Reista membiarkan suara suara obrolan dari keluarganya menjadi penghantar tidur, helusan tangan anaknya semakin membuat Reista terlena untuk kembali ke alam mimpi.
"tidurlah Mom", itu suara terakhir yang Reista dengar, dan kemudian gelap dan alam mimpi menghampiri dirinya.
"Reista sudah tidur?". pertanyaan tuan Gornio membuat nyonya gornio mengangguk mengiyakan.
hembusan nafas kasar membuat semua orang di ruangan itu diam tak bersuara, namun tidak bagi Renand yang tetap setiap bersenandung kecil menjaga Mommynya.
"maafkan saya Tuan Wiltson, karena membiarkan anak perempuan Anda merasa sedih belakangan ini". suara tuan Gornio membuat tuan Wiltson atau ayah Reista hanya tersenyum tenang.
"tidak apa, dalam kehidupan rumah tangga masalah masalah kecil memang silih berganti. saya hanya ingin memberikan saran untuk nak Ramelson". Ramel yang merasa namanya disebut langsung menengok dengan wajah yang memperlihatkan rasa lelah dan penyesalan..
"saya seorang ayah yang tidak ingin anak perempuannya tersakiti. namun disini saya tidak berhak untuk ikut campur, Reista masih setia kepada dirimu. dia tidak menceritakan apapun yang ia rasakan kepada kami kedua orang tuanya, itu berarti dia yakin bahwa dia bisa menyelesaikan urusannya sendiri. namun karena saat ini Reista sedang mengandung, saya minta tolong untuk jaga dia semampu dirimu. walaupun kamu belum mencintai anak saya, namun kamu pasti tau bahwa anak saya sudah sangat mencintai dirimu". perkataan lembut ayah Reista membuat Ramel hanya bisa mengangguk, dirinya seperti laki laki yang tidak bertanggung jawab. suara hati seorang ayah kepada anak perempuannya membuat Ramel malu menyandang gelar sebagai suami Reista.

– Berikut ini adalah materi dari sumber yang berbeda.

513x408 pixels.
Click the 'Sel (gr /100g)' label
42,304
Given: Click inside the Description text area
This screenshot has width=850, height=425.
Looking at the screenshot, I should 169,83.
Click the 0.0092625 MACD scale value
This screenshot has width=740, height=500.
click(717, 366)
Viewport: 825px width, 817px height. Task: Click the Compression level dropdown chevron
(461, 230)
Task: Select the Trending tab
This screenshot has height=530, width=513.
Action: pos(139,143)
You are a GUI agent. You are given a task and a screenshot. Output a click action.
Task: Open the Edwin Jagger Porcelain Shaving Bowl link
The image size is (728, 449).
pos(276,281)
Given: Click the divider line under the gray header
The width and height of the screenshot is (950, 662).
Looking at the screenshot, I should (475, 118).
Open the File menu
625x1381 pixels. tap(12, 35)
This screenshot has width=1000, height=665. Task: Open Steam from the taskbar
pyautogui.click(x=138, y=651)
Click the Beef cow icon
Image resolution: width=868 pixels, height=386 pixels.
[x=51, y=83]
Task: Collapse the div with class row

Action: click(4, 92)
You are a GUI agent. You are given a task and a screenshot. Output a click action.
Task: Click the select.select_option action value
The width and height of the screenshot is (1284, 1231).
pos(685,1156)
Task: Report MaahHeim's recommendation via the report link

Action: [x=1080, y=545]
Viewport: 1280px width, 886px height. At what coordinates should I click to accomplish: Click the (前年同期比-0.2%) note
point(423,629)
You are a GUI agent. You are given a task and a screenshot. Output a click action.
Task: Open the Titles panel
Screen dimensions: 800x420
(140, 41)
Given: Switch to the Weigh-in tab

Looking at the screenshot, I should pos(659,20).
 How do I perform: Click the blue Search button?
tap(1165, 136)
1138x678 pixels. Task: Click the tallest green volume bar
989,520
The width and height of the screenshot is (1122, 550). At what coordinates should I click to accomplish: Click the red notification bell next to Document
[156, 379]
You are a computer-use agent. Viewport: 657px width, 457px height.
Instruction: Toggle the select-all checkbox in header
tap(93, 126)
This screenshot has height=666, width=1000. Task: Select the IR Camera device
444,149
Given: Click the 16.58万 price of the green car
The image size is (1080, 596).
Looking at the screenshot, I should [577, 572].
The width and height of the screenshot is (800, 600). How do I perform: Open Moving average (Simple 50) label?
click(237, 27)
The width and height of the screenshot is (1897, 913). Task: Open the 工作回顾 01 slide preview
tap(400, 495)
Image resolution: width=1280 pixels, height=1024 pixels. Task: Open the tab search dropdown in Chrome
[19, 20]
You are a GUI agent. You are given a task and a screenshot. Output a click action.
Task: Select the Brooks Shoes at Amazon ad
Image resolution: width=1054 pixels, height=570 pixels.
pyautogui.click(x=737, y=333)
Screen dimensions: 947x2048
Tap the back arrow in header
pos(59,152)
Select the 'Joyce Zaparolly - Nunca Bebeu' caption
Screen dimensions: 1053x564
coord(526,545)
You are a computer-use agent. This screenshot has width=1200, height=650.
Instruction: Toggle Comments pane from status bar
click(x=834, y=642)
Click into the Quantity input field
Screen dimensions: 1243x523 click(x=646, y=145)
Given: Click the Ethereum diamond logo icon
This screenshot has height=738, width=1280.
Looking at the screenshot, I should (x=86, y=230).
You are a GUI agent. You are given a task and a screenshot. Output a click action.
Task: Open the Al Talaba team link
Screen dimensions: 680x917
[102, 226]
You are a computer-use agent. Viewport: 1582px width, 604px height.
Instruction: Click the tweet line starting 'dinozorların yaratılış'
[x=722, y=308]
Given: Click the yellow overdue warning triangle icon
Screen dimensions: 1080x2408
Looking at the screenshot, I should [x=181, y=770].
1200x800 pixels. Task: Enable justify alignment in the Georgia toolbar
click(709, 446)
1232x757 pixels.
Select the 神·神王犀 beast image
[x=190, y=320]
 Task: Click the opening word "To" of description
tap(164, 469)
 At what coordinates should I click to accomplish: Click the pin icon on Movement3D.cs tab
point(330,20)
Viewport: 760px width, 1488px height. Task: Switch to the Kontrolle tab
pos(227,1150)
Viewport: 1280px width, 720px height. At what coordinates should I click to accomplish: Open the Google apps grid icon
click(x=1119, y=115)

mengapa Ramel begitu bodoh karena menyakiti hati istrinya? dirinya sadar bahwa ia sudah menyakiti Reista, namun ada saat dimana dirinya melakukan hal itu lagi dan lagi.
"maaf karena saya belum cukup mampu menjadi suami yang baik, terimakasih karena sudah mau memberikan lagi kepercayaan itu kepada saya. saya akan berusaha untuk menjaga kepercayaan itu dan menghormati Reista sebagai istri dan ibu bagi anak anak saya".
"saya tau kamu hanya sedang salah arah, kita sebagai orang tua kamu disini akan menuntun kamu kedalam jalan yang benar. tidak ada artinya kami menyalahkan kamu, kamu hanya perlu diberi nasihat dan mengembalikan kamu kejalan yang seharusnya. ingatlah satu hal nak, seberapa jauh pun kamu melangkah, tempatmu pulang hanya satu. istrimu Reista dan kami keluargamu".
"terimakasih Daddy Wiltson".
"ya, kamu masih memanggilku dengan seperti itu. kamu memang anak yang sopan, namun mungkin sedikit menyebalkan". tawa ayah Reista setelah mengatakan itu membuat suasana sedikit mencair. mereka merupakan kedua keluarga yang selalu mengutamakan pembicaraan daripada emosi. karena mereka yakin, setiap masalah tidak perlu diselesaikan dengan emosi.
Cinta dikehidupan mereka memberikan efek besar dalam menyelesaikan masalah, bohong jika ada orang yang bilang cinta hanya untuk orang orang bodoh yang naif. karena pada hakekatnya cinta bisa menjadi penguat dalam suatu rumah tangga.